Short task => Which lines in the entries below contain the string "急用錢預借現金安全快速"? Show each of them in full.

(Entries for locating words and elements)
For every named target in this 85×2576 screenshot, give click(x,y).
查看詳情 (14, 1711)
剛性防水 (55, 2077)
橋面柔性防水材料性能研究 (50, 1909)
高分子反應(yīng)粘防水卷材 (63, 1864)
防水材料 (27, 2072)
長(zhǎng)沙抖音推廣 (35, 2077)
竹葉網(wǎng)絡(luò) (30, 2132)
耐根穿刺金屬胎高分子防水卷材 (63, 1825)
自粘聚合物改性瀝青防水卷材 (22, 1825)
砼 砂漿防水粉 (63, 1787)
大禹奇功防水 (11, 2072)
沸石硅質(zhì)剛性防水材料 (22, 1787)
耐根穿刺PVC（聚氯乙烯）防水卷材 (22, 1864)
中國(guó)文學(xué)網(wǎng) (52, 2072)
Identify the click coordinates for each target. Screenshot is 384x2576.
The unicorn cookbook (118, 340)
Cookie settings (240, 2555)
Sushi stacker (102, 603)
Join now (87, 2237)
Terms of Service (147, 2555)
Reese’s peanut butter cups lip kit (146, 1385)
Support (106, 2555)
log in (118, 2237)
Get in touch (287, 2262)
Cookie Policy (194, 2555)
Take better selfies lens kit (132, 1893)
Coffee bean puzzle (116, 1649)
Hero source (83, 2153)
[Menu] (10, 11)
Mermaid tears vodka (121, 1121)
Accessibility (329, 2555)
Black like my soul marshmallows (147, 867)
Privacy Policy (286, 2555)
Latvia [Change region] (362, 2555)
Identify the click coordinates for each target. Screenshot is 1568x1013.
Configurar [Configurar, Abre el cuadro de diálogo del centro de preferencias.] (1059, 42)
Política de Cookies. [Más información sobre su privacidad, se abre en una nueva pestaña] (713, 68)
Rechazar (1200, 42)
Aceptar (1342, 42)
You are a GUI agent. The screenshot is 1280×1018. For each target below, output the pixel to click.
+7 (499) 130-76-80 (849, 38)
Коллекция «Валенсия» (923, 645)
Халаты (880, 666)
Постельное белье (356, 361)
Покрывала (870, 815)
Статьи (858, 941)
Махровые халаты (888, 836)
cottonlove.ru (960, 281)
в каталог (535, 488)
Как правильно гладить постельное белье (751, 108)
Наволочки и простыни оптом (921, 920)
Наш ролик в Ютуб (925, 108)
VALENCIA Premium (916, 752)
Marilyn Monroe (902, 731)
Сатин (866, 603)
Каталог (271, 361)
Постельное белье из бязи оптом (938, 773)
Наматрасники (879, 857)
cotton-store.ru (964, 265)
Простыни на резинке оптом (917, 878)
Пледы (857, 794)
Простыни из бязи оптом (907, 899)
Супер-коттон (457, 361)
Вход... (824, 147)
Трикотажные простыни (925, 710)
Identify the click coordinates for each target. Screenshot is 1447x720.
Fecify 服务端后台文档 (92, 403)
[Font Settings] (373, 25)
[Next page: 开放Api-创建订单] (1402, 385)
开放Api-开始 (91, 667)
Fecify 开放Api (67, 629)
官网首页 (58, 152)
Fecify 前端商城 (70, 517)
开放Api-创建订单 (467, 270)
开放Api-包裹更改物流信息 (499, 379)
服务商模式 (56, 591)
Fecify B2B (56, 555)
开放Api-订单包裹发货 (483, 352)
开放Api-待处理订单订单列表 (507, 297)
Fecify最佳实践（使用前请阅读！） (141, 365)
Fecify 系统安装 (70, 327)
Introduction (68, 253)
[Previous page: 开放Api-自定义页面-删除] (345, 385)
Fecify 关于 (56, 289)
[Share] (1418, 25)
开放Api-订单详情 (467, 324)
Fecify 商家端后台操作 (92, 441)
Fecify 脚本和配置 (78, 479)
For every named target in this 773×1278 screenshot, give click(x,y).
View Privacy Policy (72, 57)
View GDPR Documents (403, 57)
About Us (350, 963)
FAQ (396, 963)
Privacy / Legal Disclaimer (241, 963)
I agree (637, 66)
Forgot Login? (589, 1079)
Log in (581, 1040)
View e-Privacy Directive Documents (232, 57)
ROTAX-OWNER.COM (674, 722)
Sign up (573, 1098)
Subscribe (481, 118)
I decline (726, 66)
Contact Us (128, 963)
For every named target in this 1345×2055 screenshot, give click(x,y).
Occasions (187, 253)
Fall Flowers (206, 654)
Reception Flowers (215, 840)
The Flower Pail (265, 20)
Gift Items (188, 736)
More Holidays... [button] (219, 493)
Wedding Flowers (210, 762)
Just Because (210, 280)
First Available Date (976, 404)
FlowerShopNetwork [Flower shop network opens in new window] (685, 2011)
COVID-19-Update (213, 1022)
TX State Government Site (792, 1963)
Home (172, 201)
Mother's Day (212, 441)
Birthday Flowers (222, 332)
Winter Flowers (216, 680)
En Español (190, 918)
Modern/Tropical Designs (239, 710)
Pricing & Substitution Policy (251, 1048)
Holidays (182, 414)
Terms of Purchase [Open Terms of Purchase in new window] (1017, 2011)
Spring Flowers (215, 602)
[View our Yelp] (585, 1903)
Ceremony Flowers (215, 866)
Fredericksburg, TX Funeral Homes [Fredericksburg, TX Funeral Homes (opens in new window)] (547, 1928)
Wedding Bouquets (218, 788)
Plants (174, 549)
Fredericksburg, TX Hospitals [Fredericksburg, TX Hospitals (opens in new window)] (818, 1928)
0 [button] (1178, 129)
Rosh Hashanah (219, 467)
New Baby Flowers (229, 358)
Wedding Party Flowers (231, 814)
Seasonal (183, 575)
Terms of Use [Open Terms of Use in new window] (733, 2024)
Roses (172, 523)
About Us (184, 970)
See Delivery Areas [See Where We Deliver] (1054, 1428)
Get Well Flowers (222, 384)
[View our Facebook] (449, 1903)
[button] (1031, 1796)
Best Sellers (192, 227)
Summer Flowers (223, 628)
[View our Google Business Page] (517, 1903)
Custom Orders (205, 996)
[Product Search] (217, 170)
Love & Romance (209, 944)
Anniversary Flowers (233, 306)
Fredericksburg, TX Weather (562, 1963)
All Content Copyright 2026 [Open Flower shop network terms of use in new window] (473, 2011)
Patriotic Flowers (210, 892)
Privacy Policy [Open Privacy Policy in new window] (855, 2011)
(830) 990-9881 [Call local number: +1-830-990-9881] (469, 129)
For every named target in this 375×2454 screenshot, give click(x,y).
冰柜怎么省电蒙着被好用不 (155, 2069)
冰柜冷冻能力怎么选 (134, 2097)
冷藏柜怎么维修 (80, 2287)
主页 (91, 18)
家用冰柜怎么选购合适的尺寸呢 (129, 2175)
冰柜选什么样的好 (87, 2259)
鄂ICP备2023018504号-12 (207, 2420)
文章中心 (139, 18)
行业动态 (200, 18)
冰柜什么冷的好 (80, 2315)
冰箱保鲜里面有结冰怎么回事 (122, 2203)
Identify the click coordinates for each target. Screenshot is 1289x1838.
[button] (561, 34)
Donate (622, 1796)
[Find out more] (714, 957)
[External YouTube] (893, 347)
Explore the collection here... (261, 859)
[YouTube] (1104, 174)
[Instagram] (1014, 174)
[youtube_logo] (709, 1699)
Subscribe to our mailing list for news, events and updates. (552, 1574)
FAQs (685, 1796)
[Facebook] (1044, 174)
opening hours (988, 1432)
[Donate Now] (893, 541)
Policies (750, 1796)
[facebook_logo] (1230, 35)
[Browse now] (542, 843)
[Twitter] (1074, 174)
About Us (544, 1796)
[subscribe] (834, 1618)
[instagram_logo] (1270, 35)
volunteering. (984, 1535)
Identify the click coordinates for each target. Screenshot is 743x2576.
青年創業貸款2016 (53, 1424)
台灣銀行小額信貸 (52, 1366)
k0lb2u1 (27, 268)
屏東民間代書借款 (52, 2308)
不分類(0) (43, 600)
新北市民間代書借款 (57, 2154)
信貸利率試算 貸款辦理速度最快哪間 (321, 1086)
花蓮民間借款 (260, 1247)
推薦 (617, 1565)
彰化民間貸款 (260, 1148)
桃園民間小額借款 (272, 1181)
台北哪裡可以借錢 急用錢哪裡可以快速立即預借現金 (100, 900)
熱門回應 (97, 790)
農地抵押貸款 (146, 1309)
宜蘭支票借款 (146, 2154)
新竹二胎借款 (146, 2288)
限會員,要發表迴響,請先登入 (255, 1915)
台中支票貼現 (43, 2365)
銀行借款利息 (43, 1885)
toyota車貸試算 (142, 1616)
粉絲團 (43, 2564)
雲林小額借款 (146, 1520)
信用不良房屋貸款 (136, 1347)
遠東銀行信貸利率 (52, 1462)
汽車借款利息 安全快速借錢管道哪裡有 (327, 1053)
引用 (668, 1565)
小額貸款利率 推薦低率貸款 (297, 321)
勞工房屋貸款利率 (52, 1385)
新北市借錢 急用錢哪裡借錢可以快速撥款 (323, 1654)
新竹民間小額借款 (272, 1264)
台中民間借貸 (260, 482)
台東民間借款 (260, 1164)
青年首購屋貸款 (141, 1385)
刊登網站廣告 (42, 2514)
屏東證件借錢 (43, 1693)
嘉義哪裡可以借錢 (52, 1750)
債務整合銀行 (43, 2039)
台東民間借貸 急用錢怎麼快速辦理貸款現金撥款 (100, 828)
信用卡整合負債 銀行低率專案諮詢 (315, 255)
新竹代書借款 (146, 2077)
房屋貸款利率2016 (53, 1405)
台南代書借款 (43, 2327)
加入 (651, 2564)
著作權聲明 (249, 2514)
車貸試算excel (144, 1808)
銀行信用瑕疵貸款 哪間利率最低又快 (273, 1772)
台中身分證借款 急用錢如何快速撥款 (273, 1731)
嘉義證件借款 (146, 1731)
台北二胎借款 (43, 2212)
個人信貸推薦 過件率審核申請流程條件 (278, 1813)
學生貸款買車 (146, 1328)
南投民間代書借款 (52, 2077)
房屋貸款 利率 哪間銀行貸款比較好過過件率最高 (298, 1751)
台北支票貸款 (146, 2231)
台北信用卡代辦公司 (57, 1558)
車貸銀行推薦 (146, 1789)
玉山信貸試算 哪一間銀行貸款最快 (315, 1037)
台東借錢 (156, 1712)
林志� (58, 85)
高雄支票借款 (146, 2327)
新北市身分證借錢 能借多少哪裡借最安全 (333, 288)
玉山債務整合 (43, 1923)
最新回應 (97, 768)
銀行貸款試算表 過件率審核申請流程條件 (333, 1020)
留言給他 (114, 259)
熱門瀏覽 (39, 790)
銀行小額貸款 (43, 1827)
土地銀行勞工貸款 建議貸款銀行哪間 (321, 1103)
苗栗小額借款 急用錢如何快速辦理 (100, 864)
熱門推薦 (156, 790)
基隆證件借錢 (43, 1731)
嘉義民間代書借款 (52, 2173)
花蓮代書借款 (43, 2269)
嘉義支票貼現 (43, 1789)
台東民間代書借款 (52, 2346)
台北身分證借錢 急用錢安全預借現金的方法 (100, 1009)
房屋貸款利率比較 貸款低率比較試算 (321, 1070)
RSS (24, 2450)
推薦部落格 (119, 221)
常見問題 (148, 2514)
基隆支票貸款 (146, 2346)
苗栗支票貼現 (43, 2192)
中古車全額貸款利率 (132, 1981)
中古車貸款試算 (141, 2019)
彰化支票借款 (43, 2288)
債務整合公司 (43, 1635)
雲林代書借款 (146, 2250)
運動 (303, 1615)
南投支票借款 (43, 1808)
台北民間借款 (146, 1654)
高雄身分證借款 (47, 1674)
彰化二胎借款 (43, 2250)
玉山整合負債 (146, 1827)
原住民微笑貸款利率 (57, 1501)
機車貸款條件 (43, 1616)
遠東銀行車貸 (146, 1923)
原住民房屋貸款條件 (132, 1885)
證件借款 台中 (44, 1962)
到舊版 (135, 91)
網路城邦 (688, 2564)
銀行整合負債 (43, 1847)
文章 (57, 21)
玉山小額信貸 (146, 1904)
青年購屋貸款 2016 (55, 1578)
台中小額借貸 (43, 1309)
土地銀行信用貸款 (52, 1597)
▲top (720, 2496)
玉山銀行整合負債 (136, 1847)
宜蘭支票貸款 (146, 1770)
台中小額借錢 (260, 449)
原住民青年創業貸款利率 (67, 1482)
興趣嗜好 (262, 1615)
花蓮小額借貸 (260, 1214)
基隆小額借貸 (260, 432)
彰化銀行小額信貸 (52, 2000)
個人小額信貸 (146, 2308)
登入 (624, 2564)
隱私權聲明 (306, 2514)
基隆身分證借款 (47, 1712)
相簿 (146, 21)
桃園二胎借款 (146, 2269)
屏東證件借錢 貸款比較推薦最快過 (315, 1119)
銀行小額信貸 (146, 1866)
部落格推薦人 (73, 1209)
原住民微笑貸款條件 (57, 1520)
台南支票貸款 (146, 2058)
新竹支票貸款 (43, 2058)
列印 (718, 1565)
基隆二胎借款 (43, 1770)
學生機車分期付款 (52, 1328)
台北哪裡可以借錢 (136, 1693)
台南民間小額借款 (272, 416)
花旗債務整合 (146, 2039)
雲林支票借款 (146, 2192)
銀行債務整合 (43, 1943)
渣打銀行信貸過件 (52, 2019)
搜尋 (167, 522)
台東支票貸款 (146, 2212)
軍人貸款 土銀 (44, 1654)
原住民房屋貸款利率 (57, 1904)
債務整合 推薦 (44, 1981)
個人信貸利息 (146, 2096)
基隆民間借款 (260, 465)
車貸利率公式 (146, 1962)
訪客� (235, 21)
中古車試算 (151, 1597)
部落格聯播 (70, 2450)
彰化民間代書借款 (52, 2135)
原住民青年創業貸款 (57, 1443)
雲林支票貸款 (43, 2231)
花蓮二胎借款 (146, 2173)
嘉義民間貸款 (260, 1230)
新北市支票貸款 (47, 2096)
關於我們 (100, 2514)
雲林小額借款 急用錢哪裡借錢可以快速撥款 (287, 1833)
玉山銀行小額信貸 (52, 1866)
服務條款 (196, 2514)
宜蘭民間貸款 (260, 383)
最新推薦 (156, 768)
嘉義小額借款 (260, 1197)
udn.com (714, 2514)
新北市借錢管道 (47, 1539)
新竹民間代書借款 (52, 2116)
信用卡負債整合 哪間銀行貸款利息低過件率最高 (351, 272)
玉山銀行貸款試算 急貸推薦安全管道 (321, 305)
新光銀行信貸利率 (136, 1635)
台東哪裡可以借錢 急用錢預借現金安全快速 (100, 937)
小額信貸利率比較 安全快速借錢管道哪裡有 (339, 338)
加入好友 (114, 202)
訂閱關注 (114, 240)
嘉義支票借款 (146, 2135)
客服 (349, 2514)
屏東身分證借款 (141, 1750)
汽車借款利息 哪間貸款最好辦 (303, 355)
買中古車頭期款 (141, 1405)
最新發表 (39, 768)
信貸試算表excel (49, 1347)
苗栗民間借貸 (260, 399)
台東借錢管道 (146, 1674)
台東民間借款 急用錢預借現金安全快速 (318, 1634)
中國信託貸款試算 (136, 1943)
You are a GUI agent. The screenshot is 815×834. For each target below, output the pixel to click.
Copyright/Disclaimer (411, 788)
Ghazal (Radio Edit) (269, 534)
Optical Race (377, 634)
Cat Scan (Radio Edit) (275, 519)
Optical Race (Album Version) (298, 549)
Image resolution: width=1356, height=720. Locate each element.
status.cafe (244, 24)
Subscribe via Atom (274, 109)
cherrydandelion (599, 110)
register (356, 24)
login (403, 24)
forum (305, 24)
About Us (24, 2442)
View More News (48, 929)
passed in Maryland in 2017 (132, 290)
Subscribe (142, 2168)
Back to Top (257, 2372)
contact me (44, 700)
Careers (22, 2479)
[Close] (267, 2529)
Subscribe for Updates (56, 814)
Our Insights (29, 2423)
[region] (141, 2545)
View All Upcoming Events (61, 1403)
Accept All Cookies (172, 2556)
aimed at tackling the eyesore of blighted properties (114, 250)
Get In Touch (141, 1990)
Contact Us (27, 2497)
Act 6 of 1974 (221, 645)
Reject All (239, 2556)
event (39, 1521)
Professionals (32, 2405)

Reply to the task =>
台東哪裡可以借錢 急用錢預借現金安全快速 (100, 937)
台東民間借款 急用錢預借現金安全快速 (318, 1634)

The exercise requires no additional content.